Tasks and exercises:
1) In the Farmington article, copy word for word the passage from "Two town landmarks." to "of her town.".
2) In the Farmington article, what camera does Jane Wingate use for her project?
3) Using the Farmington article, answer yes or no to each statement and quote the words that decide it: (a) Farmington is a town of about 6500 people. (b) The project began with photos of people downtown. (c) "Our Town Today" is divided into 20 chapters.

Passage provided:
=-=-=

Our Town Today: by Shawn Macomber
A Living History of a New Hampshire Town

Two town landmarks.

IN FARMINGTON, New Hampshire, a New England town of 6500, the future is now, as photographer Jane Wingate sets out with her Sony Mavica CD1000 to chart the thus far uncharted days and nights of her town.

The fruit of this fusion of community, history and technology is the 1500-picture strong “Our Town Today,” a digital photo documentation of the life and times of Farmington collected for posterity on CD-ROM. But while the tools for Wingate’s project are modern, the spirit behind it is one of preserving the heritage of one small town.

What began as a chronicle of some of the old buildings around town quickly spiraled into the massive “Our Town Today.” Wingate’s beautiful photos—or as she calls them, “sketches”—give equal attention to both the transcendental and the ordinary. Wingate envisions two more full volumes to follow, with a potential total of nearly 5000 pictures.

Above: 9/16/2001—Plenty of flags

“I always loved the town’s architecture, so I began photographing the old buildings to capture them before they’re all gone,” Wingate explains. “When I started poking around downtown, I remembered that I really loved photographing people, so I started doing that. Before I knew it I was shooting everything that moved. That’s when this project started to come together.”

Wingate’s love of photography spans decades. She was quick to embrace digital photography early on, and is making the most of it with this project, exploring realms of possibility thus far uncharted. “Our Town Today” goes beyond the CD format, or the sheer volume of photos. It has taken the concept of the photo essay and broken all the barriers, creating a coherent narrative that moves forward with each picture like a sentence, and with those sentences collected in chapters. Just like the chapters of a book-in-print, the titles of Wingate’s digital chapters hint at what’s to come. “Central Street, Sunday Morning,” “Girl’s Day Out: No Guys Allowed,” “Workday, Downtown,” and “9/16—Plenty of Flags” are a few of the 15 chapters in “Our Town Today.”

=-=-=

Collected material:
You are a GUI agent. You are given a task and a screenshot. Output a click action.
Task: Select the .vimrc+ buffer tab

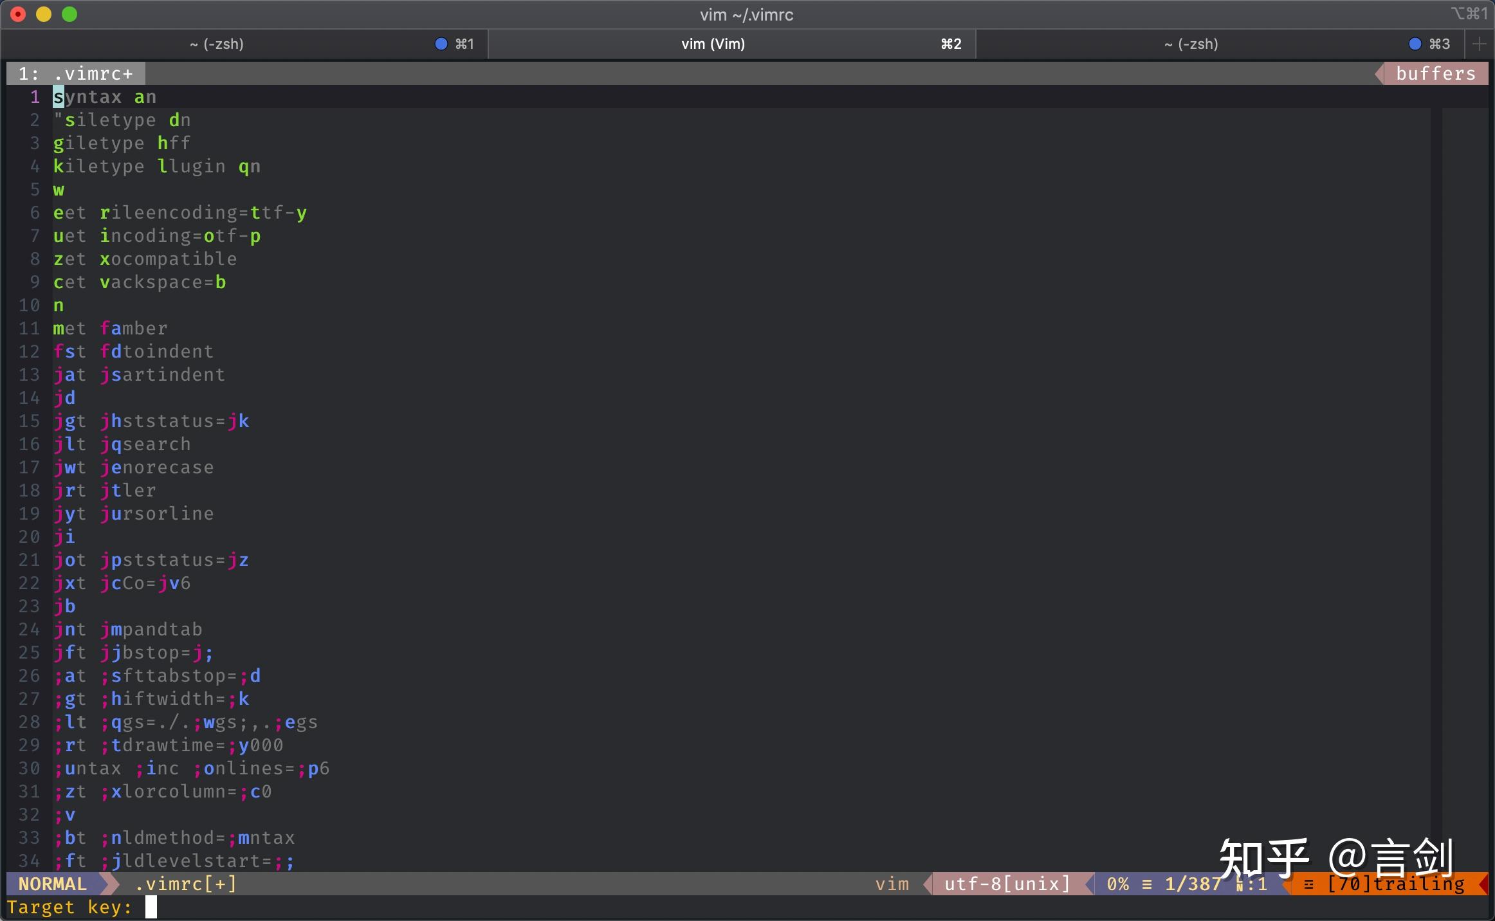click(76, 73)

=-=-=

Results for each task:
1)
Two town landmarks.

IN FARMINGTON, New Hampshire, a New England town of 6500, the future is now, as photographer Jane Wingate sets out with her Sony Mavica CD1000 to chart the thus far uncharted days and nights of her town.

2) A Sony Mavica CD1000.

3)
(a) Yes: "a New England town of 6500"
(b) No: "What began as a chronicle of some of the old buildings around town"
(c) No: "a few of the 15 chapters in "Our Town Today.""